O cultivo da abobrinha movimentou R$ 101,6 milhões no Paraná em 2024, consolidando o Estado como o 4º maior produtor brasileiro.
Confira a produção e distribuição do cultivo da abobrinha no Paraná em 2024
O cultivo da abobrinha movimentou R$ 101,6 milhões no Paraná em 2024, segundo boletim do Departamento de Economia Rural do Paraná (Deral). A produção alcançou 50,5 mil toneladas distribuídas em 2,9 mil hectares, consolidando o Estado como o quarto maior produtor do Brasil, com 9,3% da colheita nacional. A cultura está presente em 358 municípios, indicando sua ampla capilaridade no território estadual.
Núcleo Regional de Curitiba: responsável por 56,2% da produção estadual, com 28,4 mil toneladas.
Municípios em destaque: Cerro Azul, São José dos Pinhais e Colombo, que concentram parte significativa da produção.
Cerro Azul: cultivo em 250 hectares, resultando em 4,8 mil toneladas e R$ 9,5 milhões de valor bruto da produção (VBP).
Londrina e Maringá: destacam-se pela quantidade colhida, com 6,9% e 6,2% respectivamente.
Impactos da estiagem recente sobre os preços e oferta da abobrinha
O setor da abobrinha enfrenta desafios climáticos que influenciam diretamente a oferta e os preços. A estiagem recente elevou os valores nas Centrais de Abastecimento do Paraná (Ceasa) em 33,3%, com a caixa de 20 kg da abobrinha verde extra AA alcançando R$ 80,00, frente aos R$ 60,00 registrados anteriormente. Essa elevação evidencia a sensibilidade do mercado às variações climáticas e à consequente redução da oferta.
O engenheiro agrônomo e analista do Deral, Paulo Andrade, destaca que a produção de abobrinha ocorre durante o ano inteiro, e que os aumentos de preços são comuns nos períodos de inverno, entre maio e julho.
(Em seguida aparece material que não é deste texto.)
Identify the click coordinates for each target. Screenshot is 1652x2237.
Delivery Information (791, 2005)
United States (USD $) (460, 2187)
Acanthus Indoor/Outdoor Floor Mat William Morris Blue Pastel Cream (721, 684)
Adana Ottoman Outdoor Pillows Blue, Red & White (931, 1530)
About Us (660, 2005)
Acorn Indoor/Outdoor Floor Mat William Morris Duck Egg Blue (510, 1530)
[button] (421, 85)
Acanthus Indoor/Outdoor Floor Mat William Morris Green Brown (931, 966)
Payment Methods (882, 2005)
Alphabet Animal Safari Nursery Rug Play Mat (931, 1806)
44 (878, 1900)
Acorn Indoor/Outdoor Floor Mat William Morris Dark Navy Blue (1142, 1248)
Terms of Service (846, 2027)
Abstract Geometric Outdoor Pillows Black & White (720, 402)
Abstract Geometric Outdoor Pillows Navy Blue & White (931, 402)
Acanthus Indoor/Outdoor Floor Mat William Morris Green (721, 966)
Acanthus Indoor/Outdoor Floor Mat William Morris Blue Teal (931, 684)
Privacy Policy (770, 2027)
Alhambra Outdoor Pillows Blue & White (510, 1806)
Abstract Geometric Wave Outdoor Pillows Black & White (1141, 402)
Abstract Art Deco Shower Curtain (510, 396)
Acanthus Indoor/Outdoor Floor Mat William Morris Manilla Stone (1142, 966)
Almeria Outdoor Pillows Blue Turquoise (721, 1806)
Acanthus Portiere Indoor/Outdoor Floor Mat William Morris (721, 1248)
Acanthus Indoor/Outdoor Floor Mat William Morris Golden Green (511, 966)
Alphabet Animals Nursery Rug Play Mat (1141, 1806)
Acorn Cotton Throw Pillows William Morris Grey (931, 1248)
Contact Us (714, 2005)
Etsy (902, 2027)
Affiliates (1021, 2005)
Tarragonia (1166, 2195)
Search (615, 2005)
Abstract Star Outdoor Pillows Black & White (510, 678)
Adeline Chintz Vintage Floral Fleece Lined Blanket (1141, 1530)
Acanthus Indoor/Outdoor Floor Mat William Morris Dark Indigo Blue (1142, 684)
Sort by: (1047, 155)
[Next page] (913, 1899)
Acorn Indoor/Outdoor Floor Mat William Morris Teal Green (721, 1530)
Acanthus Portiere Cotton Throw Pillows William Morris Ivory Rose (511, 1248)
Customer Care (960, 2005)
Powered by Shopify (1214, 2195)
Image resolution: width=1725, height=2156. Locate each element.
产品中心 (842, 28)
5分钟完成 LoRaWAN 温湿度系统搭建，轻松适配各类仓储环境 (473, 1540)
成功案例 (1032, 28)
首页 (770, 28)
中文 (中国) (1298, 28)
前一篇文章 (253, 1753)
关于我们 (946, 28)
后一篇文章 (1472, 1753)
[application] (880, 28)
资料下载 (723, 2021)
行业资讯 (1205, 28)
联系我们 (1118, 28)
A continuidade das condições climáticas adversas manterá os preços elevados, porém, espera-se que haja uma regularização e consequente redução dos valores a partir do segundo semestre, caso as chuvas retomem a normalidade.
Relevância econômica e estrutural do cultivo da abobrinha para o agronegócio paranaense
O cultivo da abobrinha representa uma atividade econômica estratégica para o Paraná, não apenas pelo volume financeiro movimentado, mas também pela geração de emprego e manutenção da atividade agrícola em diversas regiões. A diversidade de municípios produtores indica que a abobrinha é um componente importante da renda agrícola local, contribuindo para a sustentabilidade de pequenos e médios produtores.
Além disso, a cultura da abobrinha apresenta resiliência frente a desafios climáticos e variações de mercado, o que reforça sua importância para o dinamismo do agronegócio paranaense. A capacidade de produção durante todo o ano proporciona estabilidade ao setor, fundamental para o abastecimento do mercado interno e externo.
Panorama complementar: soja, trigo e carne bovina no Paraná em 2026
Paralelamente ao cultivo da abobrinha, outros segmentos do agronegócio paranaense mostram desempenho relevante. O complexo soja manteve protagonismo, com exportação de 3,41 milhões de toneladas no primeiro trimestre de 2026, gerando US$ 1,47 bilhão em receita, com a China como principal destino, absorvendo 58% das compras.
O trigo, por sua vez, está focado quase que exclusivamente no mercado interno devido à alta demanda e menor área plantada, com produção de 2,87 milhões de toneladas em 2025, sendo praticamente toda destinada ao consumo doméstico.
No setor de carne bovina, o Paraná alcançou resultados históricos em março de 2026, exportando 3,6 mil toneladas e gerando US$ 20,3 milhões em receita. O preço médio do quilo subiu para US$ 5,54, com a China continuando como principal importador, recebendo 38,5% do volume comercializado.
Perspectivas futuras e estratégias para o cultivo da abobrinha no Paraná
Para garantir a continuidade do crescimento e a estabilidade do cultivo da abobrinha, é fundamental a adoção de estratégias que minimizem os impactos das variações climáticas, como sistemas de irrigação eficientes e práticas agrícolas sustentáveis. O monitoramento constante do mercado e das condições ambientais permitirá antecipar oscilações e planejar a produção de forma mais eficiente.
Ademais, o fortalecimento da cadeia produtiva, incluindo assistência técnica e acesso ao crédito, pode potencializar a competitividade da abobrinha paranaense no mercado nacional e internacional, além de gerar maior valor agregado para os produtores locais.